Dividen yang berasal dari luar negeri dan penghasilan setelah pajak dari suatu bentuk usaha tetap di luar negeri yang diterima atau
diperoleh Wajib Pajak badan dalam negeri atau Wajib Pajak orang pribadi dalam
negeri sepanjang diinvestasikan atau digunakan untuk mendukung kebutuhan bisnis
lainnya di wilayah Negara Kesatuan Republik Indonesia dalam jangka waktu
tertentu, dan memenuhi persyaratan berikut:
a) Dividen dan penghasilan setelah
pajak yang diinvestasikan tersebut paling sedikit
sebesar 30% (tiga puluh
persen) dari laba setelah pajak: atau
b) dividen yang berasal
dari badan usaha di luar negeri yang sahamnya tidak diperdagangkan di
bursa efek diinvestasikan di Indonesia sebelum
Direktur Jenderal Pajak menerbitkan surat ketetapan
pajak atas dividen tersebut sehubungan dengan
penerapan Pasal 18 ayat (2) Undang‐ Undang ini.
3. Dividen yang berasal dari luar negeri sebagaimana dimaksud
pada angka 2 merupakan:
a) Dividen yang dibagikan berasal
dari badan usaha
di luar negeri yang sahamnya
diperdagangkan di bursa efek; atau
b) Dividen yang dibagikan
berasal dari badan usaha di luar negeri yang sahamnya tidak diperdagangkan di bursa efek
sesuai dengan proporsi kepemilikan saham.
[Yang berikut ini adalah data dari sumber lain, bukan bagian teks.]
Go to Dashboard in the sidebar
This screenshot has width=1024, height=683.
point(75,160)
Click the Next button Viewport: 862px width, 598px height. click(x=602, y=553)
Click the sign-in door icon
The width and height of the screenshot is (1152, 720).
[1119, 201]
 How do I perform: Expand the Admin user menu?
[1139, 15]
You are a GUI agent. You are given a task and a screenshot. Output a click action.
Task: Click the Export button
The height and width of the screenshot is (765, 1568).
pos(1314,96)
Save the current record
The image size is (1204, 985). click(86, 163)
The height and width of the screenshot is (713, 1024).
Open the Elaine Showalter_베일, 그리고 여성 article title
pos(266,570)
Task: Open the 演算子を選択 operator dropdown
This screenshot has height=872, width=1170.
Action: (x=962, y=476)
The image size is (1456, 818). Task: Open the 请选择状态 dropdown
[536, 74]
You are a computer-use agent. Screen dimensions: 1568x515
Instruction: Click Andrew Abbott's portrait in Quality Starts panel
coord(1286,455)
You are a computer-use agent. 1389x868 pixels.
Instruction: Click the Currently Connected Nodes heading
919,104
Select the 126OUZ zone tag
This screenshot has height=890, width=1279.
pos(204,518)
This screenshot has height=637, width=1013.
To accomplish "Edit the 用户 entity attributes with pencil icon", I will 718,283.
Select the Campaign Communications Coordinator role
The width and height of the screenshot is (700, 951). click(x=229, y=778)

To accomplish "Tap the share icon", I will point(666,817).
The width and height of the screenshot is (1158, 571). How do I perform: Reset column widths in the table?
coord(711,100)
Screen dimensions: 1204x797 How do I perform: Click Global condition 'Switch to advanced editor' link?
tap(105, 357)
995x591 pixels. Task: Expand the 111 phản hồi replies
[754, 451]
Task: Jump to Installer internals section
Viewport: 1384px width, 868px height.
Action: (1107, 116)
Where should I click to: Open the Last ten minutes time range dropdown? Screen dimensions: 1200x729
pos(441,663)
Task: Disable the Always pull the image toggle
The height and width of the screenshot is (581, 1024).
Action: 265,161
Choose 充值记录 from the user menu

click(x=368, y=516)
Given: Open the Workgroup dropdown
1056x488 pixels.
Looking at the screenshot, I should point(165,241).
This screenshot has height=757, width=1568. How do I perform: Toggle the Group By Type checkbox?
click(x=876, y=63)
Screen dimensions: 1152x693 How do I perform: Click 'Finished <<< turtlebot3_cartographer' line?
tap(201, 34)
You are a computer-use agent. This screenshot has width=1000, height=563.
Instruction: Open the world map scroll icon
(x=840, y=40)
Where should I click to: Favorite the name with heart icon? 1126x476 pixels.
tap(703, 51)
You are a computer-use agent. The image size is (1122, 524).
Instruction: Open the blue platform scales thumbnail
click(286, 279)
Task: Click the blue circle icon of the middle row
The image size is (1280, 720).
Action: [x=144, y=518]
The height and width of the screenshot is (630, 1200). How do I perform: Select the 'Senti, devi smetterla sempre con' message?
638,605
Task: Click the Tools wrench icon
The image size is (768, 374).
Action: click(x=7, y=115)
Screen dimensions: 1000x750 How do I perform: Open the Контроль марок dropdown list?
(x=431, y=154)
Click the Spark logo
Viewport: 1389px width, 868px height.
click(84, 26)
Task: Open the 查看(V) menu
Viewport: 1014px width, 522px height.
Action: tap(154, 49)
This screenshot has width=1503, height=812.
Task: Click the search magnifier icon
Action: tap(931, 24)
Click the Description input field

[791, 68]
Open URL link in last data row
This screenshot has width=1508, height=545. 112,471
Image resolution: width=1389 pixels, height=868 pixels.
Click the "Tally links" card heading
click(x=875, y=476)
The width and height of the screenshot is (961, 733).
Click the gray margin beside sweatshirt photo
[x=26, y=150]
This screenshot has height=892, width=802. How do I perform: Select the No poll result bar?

4. Dalam hal dividen sebagaimana dimaksud pada angka 3 huruf b) dan penghasilan setelah pajak dari suatu bentuk usaha tetap di luar negeri sebagaimana dimaksud dalam angka 2 , diinvestasikan di wilayah Negara Kesatuan Republik Indonesia kurang dari 30% (tiga puluh persen) dari jumlah laba setelah pajak sebagaimana dimaksud pada angka 2 huruf a) berlaku ketentuan:
a) Atas dividen dan penghasilan setelah pajak yang diinvestasikan
tersebut, dikecualikan dari pengenaan Pajak Penghasilan;
b) Atas selisih dari 30% (tiga puluh persen) laba setelah pajak dikurangi dengan dividen
dan/atau penghasilan setelah pajak yang diinvestasikan sebagaimana
dimaksud dalam huruf
a) dikenai Pajak Penghasilan;
c) Atas sisa laba setelah pajak dikurangi
dengan dividen dan/atau penghasilan setelah pajak yang diinvestasikan
sebagaimana dimaksud pada huruf a) serta atas selisih sebagaimana dimaksud pada
huruf b), tidak dikenai Pajak
Penghasilan;
5. Dalam hal dividen sebagaumana dimaksud pada angka 3 huruf b) dan penghasilan setelah pajak dari suatu bentu usaha tetap diluar negeri sebagaimana dimaksud dalam angka 2, diinvestasikan di wilayah Negara Kesatuan Republik Indonesia sebesar lebih dari 30% (tiga puluh persen) dari jumlah laba setelah pajak sebagaimana dimaksud pada angka 2 huruf a) , berlaku ketentuan :
a)
Atas deviden dan
penghasilan setelah pajak
yang diinvestasikan tersebut, dikecualikan dari pengenaan Pajak
Penghasilan;
b)
Atas sisa laba setelah pajak dikurangi dengan dividen dan/atau
penghasilan setelah pajak yang
diinvestasikan sebagaimana dimaksud dalam huruf
a) , tidak dikenai Pajak Penghasilan;
6. Dalam
hal dividen yang berasal dari badan usaha di luar negeri yang sahamnya tidak
diperdagangka di bursa efek diinvestasikan
di Indonesia setelah Direktur Jenderal
Pajak menerbitkan surat ketetapan
pajak atas dividen tersebut sehubungan dengan penerapan pasal 18 ayat (2)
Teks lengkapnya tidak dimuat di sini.